-- WHAT TO DO --
Report every line of the records that contains the word "will".

########

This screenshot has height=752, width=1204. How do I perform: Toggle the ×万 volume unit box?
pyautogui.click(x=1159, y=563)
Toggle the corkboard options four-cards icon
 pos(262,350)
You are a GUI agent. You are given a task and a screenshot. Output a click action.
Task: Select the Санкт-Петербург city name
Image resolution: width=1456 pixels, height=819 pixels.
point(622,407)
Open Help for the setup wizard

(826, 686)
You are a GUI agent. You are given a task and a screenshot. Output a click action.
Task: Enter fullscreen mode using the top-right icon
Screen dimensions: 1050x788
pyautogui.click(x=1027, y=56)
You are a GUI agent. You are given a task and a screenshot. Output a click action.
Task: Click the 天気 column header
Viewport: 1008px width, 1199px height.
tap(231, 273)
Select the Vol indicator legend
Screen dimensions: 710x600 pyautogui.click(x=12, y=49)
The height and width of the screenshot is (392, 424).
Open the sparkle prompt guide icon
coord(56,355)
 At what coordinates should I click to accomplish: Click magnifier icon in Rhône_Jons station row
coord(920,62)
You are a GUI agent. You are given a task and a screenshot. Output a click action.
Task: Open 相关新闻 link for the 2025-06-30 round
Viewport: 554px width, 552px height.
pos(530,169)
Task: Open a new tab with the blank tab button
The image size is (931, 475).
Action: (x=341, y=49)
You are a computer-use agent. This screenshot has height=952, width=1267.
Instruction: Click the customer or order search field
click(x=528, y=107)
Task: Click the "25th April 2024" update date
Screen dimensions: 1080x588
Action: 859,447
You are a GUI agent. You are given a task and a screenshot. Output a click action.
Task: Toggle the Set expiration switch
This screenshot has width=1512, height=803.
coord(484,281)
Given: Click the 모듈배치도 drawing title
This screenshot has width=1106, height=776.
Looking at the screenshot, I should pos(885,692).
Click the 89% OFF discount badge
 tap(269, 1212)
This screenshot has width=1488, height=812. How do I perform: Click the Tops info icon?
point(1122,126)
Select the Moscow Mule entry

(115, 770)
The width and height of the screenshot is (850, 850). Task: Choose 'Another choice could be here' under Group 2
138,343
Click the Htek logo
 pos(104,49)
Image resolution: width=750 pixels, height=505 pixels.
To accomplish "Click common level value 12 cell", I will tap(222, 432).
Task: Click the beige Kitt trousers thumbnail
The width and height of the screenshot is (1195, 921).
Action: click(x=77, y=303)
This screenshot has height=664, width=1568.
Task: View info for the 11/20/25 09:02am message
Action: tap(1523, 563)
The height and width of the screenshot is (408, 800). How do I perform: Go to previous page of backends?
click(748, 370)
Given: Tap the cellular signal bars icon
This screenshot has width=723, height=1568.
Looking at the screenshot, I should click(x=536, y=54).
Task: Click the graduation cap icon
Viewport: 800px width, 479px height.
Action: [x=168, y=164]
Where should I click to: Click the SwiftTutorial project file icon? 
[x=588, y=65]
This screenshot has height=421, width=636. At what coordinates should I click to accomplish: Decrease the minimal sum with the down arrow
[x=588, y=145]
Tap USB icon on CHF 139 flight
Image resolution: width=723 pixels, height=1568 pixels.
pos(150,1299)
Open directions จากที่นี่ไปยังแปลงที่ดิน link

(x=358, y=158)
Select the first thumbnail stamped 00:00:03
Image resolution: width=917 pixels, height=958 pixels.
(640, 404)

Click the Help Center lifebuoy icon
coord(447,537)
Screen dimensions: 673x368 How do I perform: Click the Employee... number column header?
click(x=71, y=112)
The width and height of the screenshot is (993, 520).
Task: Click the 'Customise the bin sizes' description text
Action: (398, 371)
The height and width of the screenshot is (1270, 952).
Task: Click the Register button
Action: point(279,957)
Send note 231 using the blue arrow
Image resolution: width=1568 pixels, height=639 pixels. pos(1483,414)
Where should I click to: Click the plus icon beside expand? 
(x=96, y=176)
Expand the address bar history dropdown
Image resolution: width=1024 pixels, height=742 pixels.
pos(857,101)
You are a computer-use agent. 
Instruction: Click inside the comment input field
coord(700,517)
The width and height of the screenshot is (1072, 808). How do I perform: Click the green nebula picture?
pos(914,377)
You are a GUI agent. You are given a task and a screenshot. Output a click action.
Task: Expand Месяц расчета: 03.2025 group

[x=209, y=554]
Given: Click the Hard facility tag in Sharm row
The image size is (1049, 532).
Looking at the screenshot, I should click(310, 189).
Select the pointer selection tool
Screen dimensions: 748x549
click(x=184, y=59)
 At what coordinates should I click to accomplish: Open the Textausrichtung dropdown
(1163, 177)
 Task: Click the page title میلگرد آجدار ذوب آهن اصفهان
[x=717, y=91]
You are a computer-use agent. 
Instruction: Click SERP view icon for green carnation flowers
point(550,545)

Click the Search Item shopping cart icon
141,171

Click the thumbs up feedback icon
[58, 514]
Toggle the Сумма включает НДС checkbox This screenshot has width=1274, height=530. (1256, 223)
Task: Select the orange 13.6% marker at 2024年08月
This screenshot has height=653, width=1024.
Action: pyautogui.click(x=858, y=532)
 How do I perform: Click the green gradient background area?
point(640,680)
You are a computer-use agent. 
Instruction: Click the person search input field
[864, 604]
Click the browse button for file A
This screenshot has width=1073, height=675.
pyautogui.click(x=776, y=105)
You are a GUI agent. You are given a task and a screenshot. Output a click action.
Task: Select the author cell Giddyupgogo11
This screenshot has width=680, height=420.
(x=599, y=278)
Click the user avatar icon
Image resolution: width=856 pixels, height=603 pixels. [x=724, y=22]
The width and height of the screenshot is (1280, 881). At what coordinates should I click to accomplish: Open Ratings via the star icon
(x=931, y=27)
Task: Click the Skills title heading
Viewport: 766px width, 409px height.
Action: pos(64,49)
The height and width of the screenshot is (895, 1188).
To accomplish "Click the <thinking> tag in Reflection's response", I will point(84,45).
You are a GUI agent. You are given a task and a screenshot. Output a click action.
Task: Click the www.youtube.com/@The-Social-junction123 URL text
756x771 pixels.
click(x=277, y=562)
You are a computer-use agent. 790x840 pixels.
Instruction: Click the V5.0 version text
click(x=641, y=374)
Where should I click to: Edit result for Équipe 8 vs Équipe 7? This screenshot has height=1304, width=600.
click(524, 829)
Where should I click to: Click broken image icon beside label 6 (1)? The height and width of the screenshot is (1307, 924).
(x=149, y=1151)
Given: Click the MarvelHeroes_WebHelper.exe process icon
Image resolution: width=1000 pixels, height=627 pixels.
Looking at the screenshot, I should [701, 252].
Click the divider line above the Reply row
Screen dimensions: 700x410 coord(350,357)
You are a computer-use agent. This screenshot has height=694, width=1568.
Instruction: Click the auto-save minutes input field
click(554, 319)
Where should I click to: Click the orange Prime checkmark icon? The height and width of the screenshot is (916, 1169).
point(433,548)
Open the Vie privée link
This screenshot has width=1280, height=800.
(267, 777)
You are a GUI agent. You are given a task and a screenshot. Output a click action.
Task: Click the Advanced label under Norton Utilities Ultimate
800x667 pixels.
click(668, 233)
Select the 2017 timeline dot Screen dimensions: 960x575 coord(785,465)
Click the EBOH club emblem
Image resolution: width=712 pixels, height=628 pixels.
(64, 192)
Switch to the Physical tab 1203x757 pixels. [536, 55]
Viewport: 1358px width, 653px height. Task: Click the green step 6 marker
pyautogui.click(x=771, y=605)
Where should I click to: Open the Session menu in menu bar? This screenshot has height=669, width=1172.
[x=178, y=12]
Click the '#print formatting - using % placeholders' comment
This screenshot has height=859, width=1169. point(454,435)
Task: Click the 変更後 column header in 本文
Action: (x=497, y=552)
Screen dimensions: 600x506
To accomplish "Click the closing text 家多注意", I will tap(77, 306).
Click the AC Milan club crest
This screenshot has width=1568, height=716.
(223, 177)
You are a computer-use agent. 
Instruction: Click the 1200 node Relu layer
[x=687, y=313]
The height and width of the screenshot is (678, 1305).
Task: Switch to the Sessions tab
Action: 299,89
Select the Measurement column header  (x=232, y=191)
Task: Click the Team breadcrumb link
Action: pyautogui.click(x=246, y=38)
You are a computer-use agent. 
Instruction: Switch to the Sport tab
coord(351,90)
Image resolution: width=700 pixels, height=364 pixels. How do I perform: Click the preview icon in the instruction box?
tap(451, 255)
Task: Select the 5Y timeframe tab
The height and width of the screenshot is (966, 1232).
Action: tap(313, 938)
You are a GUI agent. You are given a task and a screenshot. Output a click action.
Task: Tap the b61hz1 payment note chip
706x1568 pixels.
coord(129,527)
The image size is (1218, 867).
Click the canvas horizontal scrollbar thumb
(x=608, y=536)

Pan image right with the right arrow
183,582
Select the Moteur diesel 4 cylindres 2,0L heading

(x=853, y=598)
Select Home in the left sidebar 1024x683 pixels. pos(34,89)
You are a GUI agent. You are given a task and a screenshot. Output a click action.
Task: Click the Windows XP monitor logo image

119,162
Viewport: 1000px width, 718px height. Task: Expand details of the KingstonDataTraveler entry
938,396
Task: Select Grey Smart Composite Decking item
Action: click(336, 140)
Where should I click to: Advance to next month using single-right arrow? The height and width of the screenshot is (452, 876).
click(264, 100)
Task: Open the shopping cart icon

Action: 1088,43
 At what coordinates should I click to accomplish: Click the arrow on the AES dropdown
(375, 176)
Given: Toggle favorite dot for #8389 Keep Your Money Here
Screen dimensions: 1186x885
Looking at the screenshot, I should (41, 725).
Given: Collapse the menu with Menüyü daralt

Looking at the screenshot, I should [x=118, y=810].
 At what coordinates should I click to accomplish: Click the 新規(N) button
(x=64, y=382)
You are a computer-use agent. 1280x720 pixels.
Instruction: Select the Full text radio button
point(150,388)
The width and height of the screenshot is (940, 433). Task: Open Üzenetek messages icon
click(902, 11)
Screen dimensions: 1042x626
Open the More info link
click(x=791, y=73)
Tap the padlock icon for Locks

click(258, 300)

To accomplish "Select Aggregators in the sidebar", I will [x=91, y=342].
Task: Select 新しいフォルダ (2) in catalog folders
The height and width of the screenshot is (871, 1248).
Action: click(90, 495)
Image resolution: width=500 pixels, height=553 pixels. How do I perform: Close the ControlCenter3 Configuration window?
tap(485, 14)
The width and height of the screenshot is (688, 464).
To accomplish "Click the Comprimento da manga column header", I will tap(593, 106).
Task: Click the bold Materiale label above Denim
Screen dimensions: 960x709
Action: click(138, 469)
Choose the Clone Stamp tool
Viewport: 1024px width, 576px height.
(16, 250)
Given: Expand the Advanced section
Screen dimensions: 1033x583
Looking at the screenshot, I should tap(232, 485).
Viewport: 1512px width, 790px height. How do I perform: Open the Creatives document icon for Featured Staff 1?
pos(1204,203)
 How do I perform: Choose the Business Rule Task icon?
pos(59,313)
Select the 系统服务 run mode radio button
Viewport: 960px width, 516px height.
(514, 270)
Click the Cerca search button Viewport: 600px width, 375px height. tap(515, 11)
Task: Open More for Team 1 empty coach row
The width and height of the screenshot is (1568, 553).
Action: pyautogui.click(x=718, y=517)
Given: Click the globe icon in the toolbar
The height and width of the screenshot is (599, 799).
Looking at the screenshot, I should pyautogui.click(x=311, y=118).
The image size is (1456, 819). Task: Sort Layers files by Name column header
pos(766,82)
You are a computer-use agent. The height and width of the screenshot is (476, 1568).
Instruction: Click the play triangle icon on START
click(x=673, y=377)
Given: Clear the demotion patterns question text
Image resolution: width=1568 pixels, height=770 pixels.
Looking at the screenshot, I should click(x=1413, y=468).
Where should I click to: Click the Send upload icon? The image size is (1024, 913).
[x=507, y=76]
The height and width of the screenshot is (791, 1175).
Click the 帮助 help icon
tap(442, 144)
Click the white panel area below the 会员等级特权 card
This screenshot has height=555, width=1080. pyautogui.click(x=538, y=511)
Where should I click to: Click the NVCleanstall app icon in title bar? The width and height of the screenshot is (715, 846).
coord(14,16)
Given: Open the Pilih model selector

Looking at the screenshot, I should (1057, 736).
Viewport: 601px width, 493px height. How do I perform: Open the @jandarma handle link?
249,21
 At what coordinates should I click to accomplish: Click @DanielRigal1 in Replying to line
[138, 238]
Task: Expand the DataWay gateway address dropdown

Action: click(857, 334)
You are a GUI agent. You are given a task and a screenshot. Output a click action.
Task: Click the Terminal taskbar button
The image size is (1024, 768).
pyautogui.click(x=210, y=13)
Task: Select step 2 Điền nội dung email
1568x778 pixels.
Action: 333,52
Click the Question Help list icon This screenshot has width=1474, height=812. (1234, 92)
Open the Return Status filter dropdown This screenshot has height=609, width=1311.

########

-- OUTPUT FOR THIS EXERCISE --
To accomplish "Click common level value 12 cell", I will tap(222, 432).
To accomplish "Click the <thinking> tag in Reflection's response", I will point(84,45).
To accomplish "Click the closing text 家多注意", I will tap(77, 306).
To accomplish "Select Aggregators in the sidebar", I will [x=91, y=342].
To accomplish "Click the Comprimento da manga column header", I will tap(593, 106).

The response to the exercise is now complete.